ACTIVITY: Given the records that follow, return each one verbatim.

■ ■ ■ ■ ■

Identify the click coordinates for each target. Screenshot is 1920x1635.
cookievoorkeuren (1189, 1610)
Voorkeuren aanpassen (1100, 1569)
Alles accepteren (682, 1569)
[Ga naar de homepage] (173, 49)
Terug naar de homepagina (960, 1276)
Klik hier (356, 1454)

■ ■ ■ ■ ■

SOLUTION TO THIS TASK:
Identify the click coordinates for each target. Screenshot is 1920x1635.
cookievoorkeuren (1189, 1610)
Voorkeuren aanpassen (1100, 1569)
Alles accepteren (682, 1569)
[Ga naar de homepage] (173, 49)
Terug naar de homepagina (960, 1276)
Klik hier (356, 1454)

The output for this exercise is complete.